** Stored items **
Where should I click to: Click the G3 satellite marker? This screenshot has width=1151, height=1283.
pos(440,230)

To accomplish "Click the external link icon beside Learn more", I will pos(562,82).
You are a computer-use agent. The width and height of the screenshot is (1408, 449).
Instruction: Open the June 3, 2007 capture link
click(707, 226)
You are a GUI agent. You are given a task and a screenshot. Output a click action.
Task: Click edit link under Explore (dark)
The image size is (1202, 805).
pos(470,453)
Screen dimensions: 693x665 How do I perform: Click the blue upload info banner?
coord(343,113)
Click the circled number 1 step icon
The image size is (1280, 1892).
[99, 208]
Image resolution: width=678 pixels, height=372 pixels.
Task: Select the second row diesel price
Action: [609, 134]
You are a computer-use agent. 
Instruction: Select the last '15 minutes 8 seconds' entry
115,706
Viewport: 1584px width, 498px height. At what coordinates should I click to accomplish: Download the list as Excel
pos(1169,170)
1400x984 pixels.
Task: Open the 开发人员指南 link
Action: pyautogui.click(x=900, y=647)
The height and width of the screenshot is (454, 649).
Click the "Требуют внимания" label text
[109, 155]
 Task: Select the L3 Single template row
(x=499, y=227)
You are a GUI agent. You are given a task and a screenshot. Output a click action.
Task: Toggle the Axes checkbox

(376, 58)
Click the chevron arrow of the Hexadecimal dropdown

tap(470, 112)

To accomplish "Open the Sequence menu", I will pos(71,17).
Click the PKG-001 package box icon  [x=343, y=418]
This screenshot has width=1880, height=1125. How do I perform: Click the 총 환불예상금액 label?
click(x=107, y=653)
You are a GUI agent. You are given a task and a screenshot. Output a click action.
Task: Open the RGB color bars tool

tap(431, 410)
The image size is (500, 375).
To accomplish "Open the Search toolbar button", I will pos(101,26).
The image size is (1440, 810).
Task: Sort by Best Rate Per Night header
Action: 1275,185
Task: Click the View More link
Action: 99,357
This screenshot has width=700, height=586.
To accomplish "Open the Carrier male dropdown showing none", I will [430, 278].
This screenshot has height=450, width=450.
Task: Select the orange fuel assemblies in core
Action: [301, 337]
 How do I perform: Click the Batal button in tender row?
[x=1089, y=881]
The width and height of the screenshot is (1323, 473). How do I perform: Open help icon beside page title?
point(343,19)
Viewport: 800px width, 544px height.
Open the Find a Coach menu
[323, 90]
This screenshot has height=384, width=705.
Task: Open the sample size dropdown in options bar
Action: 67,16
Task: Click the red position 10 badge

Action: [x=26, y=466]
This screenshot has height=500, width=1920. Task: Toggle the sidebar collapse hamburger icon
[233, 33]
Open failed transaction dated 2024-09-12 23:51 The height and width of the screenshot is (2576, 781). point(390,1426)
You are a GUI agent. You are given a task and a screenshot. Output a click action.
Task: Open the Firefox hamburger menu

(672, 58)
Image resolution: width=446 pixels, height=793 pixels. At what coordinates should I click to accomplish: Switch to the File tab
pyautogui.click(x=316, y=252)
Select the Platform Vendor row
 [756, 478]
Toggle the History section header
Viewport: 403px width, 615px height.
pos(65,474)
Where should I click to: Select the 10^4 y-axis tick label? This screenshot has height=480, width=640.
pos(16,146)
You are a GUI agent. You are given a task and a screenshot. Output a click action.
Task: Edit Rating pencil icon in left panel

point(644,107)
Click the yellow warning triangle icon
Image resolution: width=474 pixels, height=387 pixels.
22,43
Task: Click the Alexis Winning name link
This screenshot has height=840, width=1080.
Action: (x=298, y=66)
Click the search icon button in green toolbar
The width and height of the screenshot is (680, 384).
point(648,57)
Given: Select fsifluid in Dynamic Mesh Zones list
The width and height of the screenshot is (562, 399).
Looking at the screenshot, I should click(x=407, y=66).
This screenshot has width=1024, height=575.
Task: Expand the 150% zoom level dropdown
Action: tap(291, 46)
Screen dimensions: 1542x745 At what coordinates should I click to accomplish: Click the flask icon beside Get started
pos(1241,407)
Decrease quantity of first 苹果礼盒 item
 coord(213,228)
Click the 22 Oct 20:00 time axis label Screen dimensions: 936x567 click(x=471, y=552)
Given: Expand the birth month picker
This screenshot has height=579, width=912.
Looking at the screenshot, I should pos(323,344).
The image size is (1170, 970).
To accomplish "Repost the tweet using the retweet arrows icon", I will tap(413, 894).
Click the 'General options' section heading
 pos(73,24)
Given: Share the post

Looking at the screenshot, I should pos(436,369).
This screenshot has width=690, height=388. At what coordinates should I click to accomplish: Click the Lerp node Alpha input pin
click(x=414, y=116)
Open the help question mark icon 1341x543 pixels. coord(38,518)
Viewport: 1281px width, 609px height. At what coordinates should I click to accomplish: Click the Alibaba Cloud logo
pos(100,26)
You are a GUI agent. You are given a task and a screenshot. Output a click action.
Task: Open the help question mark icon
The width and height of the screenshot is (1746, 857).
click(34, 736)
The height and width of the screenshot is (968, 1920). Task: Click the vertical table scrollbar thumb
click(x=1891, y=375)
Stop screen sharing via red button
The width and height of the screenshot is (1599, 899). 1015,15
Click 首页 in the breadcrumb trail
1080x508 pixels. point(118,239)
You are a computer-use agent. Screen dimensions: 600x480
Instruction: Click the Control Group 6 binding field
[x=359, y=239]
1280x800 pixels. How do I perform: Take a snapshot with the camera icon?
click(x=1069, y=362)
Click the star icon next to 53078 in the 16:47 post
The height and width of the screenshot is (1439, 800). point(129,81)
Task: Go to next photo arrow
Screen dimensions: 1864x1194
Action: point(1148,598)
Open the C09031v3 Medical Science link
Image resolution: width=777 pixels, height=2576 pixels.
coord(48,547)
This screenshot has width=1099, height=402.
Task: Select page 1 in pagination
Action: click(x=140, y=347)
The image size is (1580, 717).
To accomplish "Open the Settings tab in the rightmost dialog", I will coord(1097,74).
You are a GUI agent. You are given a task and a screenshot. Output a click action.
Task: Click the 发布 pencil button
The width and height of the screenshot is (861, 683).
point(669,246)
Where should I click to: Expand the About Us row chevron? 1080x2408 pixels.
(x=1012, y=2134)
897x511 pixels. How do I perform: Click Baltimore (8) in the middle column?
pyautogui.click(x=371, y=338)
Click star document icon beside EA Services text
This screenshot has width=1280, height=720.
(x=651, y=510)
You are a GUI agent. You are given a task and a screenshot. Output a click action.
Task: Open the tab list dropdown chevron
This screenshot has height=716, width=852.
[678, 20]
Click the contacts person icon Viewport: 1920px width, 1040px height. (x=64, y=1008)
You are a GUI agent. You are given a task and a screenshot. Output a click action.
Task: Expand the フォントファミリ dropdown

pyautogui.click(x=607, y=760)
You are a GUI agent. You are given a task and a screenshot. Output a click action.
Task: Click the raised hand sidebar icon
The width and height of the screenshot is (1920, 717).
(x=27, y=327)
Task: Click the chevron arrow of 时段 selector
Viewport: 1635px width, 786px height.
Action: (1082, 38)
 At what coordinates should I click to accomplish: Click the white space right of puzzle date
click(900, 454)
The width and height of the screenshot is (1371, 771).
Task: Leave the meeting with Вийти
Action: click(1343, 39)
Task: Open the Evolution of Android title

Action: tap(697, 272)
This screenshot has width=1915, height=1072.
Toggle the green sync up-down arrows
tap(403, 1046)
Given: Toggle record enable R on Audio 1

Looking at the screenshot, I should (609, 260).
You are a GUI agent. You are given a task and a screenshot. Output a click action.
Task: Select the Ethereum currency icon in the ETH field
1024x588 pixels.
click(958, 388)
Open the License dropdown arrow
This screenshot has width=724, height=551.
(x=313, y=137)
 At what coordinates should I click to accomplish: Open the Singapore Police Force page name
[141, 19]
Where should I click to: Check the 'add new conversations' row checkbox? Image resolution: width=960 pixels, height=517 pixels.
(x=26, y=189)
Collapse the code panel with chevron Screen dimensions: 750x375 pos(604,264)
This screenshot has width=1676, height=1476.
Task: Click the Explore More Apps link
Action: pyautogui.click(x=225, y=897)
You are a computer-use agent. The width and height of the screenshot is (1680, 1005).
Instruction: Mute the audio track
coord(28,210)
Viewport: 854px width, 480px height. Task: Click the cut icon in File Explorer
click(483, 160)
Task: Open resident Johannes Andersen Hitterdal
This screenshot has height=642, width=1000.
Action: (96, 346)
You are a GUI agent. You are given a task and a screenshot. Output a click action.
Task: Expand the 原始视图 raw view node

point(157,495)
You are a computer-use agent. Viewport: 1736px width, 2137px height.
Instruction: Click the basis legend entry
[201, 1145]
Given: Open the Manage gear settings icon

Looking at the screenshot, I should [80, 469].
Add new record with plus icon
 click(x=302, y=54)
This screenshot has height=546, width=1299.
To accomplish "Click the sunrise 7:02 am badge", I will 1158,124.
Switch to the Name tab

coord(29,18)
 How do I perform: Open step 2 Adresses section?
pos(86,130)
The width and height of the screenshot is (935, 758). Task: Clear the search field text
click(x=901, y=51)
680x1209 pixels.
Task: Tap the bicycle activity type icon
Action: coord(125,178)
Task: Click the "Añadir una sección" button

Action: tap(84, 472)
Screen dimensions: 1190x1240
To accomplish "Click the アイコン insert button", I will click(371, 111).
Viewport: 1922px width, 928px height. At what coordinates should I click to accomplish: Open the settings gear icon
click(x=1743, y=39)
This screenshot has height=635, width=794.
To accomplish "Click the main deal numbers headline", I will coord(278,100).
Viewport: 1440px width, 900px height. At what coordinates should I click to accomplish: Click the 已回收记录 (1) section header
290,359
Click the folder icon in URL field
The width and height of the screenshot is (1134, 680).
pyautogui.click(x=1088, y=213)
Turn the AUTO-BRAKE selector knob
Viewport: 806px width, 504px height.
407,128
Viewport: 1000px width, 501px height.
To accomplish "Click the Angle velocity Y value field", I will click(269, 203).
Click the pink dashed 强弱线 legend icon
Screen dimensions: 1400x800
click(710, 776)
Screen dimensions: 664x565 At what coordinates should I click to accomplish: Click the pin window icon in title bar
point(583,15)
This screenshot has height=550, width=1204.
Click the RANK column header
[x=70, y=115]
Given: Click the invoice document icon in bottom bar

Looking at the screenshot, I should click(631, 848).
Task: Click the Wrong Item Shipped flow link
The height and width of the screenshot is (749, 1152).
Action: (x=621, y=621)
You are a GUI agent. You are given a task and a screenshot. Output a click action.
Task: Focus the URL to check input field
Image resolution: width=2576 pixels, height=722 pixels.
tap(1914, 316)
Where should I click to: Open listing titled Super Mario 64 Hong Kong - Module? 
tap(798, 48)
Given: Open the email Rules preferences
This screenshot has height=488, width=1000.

** What to do **
In the data above, find the line containing "Task: Focus the URL to check input field", then copy it and every later line exactly.

** Task output **
Task: Focus the URL to check input field
Image resolution: width=2576 pixels, height=722 pixels.
tap(1914, 316)
Where should I click to: Open listing titled Super Mario 64 Hong Kong - Module? 
tap(798, 48)
Given: Open the email Rules preferences
This screenshot has height=488, width=1000.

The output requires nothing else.